| Your instructions |
However many lines the data holds, transcribe them all exactly.
'''
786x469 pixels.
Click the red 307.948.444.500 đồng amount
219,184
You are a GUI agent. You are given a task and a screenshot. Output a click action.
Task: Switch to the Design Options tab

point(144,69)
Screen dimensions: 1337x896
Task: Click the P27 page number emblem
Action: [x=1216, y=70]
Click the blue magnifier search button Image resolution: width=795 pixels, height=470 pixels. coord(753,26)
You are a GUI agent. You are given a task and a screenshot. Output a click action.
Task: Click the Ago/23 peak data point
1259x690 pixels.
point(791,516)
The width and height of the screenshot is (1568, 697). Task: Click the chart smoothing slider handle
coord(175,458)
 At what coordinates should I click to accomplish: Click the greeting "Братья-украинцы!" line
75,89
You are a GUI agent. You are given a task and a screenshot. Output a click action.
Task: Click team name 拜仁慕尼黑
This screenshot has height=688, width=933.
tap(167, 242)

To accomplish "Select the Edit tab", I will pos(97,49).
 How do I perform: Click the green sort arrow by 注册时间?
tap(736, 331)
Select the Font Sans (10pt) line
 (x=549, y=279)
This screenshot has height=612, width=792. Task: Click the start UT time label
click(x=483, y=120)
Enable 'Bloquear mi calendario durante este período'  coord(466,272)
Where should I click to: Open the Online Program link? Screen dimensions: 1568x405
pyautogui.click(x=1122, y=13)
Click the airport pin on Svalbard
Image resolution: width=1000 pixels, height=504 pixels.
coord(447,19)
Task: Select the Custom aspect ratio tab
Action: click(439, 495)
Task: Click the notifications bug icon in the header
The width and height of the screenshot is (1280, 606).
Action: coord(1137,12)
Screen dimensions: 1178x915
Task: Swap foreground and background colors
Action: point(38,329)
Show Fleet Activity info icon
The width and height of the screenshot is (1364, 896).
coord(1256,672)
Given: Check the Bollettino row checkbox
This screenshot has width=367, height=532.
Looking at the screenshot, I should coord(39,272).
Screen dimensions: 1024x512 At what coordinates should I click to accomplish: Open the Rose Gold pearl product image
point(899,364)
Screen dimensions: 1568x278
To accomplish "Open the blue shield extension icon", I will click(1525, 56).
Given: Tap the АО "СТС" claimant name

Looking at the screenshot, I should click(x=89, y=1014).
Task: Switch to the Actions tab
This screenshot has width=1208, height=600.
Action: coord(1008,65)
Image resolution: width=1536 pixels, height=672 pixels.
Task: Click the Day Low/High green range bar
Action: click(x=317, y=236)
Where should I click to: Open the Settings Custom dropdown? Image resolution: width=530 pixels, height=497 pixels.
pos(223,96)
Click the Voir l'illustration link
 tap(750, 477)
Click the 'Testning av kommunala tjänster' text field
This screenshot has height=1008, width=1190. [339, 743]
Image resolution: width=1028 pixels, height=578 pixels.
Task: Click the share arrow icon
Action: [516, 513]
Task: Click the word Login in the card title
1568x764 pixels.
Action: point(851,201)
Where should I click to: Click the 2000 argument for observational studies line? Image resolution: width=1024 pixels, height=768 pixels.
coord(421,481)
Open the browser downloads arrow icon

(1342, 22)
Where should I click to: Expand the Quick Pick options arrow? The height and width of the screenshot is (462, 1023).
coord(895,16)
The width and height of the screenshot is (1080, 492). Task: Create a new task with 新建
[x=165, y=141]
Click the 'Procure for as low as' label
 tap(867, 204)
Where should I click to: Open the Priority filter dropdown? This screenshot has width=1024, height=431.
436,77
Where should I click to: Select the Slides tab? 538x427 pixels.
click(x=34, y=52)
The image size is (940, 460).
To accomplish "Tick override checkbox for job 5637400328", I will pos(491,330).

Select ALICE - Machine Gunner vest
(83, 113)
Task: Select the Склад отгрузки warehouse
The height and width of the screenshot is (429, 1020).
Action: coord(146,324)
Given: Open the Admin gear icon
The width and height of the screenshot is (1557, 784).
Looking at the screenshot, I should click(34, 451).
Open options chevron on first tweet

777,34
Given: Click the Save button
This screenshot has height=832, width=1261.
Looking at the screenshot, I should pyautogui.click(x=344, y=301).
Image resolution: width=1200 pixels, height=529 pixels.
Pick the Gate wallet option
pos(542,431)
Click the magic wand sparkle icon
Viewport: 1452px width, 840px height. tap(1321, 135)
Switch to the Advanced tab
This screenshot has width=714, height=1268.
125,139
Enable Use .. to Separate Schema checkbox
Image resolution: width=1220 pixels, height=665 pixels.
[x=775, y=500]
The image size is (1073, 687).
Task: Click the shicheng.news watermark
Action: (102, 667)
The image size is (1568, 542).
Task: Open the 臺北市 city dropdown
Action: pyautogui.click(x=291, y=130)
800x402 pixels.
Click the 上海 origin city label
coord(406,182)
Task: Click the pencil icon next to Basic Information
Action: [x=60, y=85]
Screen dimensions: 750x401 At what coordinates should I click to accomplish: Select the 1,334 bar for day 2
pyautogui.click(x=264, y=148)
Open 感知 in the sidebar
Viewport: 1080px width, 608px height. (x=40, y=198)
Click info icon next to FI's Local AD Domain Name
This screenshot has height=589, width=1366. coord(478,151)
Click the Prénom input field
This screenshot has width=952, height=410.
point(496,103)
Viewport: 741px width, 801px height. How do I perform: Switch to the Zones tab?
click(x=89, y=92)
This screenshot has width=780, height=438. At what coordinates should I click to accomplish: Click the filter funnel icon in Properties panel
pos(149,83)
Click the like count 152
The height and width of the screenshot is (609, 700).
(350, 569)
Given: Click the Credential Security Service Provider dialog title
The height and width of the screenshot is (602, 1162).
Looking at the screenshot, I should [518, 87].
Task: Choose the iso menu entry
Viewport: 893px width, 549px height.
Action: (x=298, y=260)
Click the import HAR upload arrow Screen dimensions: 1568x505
'''
| Reply |
786x469 pixels.
Click the red 307.948.444.500 đồng amount
219,184
You are a GUI agent. You are given a task and a screenshot. Output a click action.
Task: Switch to the Design Options tab

point(144,69)
Screen dimensions: 1337x896
Task: Click the P27 page number emblem
Action: [x=1216, y=70]
Click the blue magnifier search button Image resolution: width=795 pixels, height=470 pixels. coord(753,26)
You are a GUI agent. You are given a task and a screenshot. Output a click action.
Task: Click the Ago/23 peak data point
1259x690 pixels.
point(791,516)
The width and height of the screenshot is (1568, 697). Task: Click the chart smoothing slider handle
coord(175,458)
 At what coordinates should I click to accomplish: Click the greeting "Братья-украинцы!" line
75,89
You are a GUI agent. You are given a task and a screenshot. Output a click action.
Task: Click team name 拜仁慕尼黑
This screenshot has height=688, width=933.
tap(167, 242)

To accomplish "Select the Edit tab", I will pos(97,49).
 How do I perform: Click the green sort arrow by 注册时间?
tap(736, 331)
Select the Font Sans (10pt) line
 (x=549, y=279)
This screenshot has height=612, width=792. Task: Click the start UT time label
click(x=483, y=120)
Enable 'Bloquear mi calendario durante este período'  coord(466,272)
Where should I click to: Open the Online Program link? Screen dimensions: 1568x405
pyautogui.click(x=1122, y=13)
Click the airport pin on Svalbard
Image resolution: width=1000 pixels, height=504 pixels.
coord(447,19)
Task: Select the Custom aspect ratio tab
Action: click(439, 495)
Task: Click the notifications bug icon in the header
The width and height of the screenshot is (1280, 606).
Action: coord(1137,12)
Screen dimensions: 1178x915
Task: Swap foreground and background colors
Action: point(38,329)
Show Fleet Activity info icon
The width and height of the screenshot is (1364, 896).
coord(1256,672)
Given: Check the Bollettino row checkbox
This screenshot has width=367, height=532.
Looking at the screenshot, I should coord(39,272).
Screen dimensions: 1024x512 At what coordinates should I click to accomplish: Open the Rose Gold pearl product image
point(899,364)
Screen dimensions: 1568x278
To accomplish "Open the blue shield extension icon", I will click(1525, 56).
Given: Tap the АО "СТС" claimant name

Looking at the screenshot, I should click(x=89, y=1014).
Task: Switch to the Actions tab
This screenshot has width=1208, height=600.
Action: coord(1008,65)
Image resolution: width=1536 pixels, height=672 pixels.
Task: Click the Day Low/High green range bar
Action: click(x=317, y=236)
Where should I click to: Open the Settings Custom dropdown? Image resolution: width=530 pixels, height=497 pixels.
pos(223,96)
Click the Voir l'illustration link
 tap(750, 477)
Click the 'Testning av kommunala tjänster' text field
This screenshot has height=1008, width=1190. [339, 743]
Image resolution: width=1028 pixels, height=578 pixels.
Task: Click the share arrow icon
Action: [516, 513]
Task: Click the word Login in the card title
1568x764 pixels.
Action: point(851,201)
Where should I click to: Click the 2000 argument for observational studies line? Image resolution: width=1024 pixels, height=768 pixels.
coord(421,481)
Open the browser downloads arrow icon

(1342, 22)
Where should I click to: Expand the Quick Pick options arrow? The height and width of the screenshot is (462, 1023).
coord(895,16)
The width and height of the screenshot is (1080, 492). Task: Create a new task with 新建
[x=165, y=141]
Click the 'Procure for as low as' label
 tap(867, 204)
Where should I click to: Open the Priority filter dropdown? This screenshot has width=1024, height=431.
436,77
Where should I click to: Select the Slides tab? 538x427 pixels.
click(x=34, y=52)
The image size is (940, 460).
To accomplish "Tick override checkbox for job 5637400328", I will pos(491,330).

Select ALICE - Machine Gunner vest
(83, 113)
Task: Select the Склад отгрузки warehouse
The height and width of the screenshot is (429, 1020).
Action: coord(146,324)
Given: Open the Admin gear icon
The width and height of the screenshot is (1557, 784).
Looking at the screenshot, I should click(34, 451).
Open options chevron on first tweet

777,34
Given: Click the Save button
This screenshot has height=832, width=1261.
Looking at the screenshot, I should pyautogui.click(x=344, y=301).
Image resolution: width=1200 pixels, height=529 pixels.
Pick the Gate wallet option
pos(542,431)
Click the magic wand sparkle icon
Viewport: 1452px width, 840px height. tap(1321, 135)
Switch to the Advanced tab
This screenshot has width=714, height=1268.
125,139
Enable Use .. to Separate Schema checkbox
Image resolution: width=1220 pixels, height=665 pixels.
[x=775, y=500]
The image size is (1073, 687).
Task: Click the shicheng.news watermark
Action: (102, 667)
The image size is (1568, 542).
Task: Open the 臺北市 city dropdown
Action: pyautogui.click(x=291, y=130)
800x402 pixels.
Click the 上海 origin city label
coord(406,182)
Task: Click the pencil icon next to Basic Information
Action: [x=60, y=85]
Screen dimensions: 750x401 At what coordinates should I click to accomplish: Select the 1,334 bar for day 2
pyautogui.click(x=264, y=148)
Open 感知 in the sidebar
Viewport: 1080px width, 608px height. (x=40, y=198)
Click info icon next to FI's Local AD Domain Name
This screenshot has height=589, width=1366. coord(478,151)
Click the Prénom input field
This screenshot has width=952, height=410.
point(496,103)
Viewport: 741px width, 801px height. How do I perform: Switch to the Zones tab?
click(x=89, y=92)
This screenshot has width=780, height=438. At what coordinates should I click to accomplish: Click the filter funnel icon in Properties panel
pos(149,83)
Click the like count 152
The height and width of the screenshot is (609, 700).
(350, 569)
Given: Click the Credential Security Service Provider dialog title
The height and width of the screenshot is (602, 1162).
Looking at the screenshot, I should [518, 87].
Task: Choose the iso menu entry
Viewport: 893px width, 549px height.
Action: (x=298, y=260)
Click the import HAR upload arrow Screen dimensions: 1568x505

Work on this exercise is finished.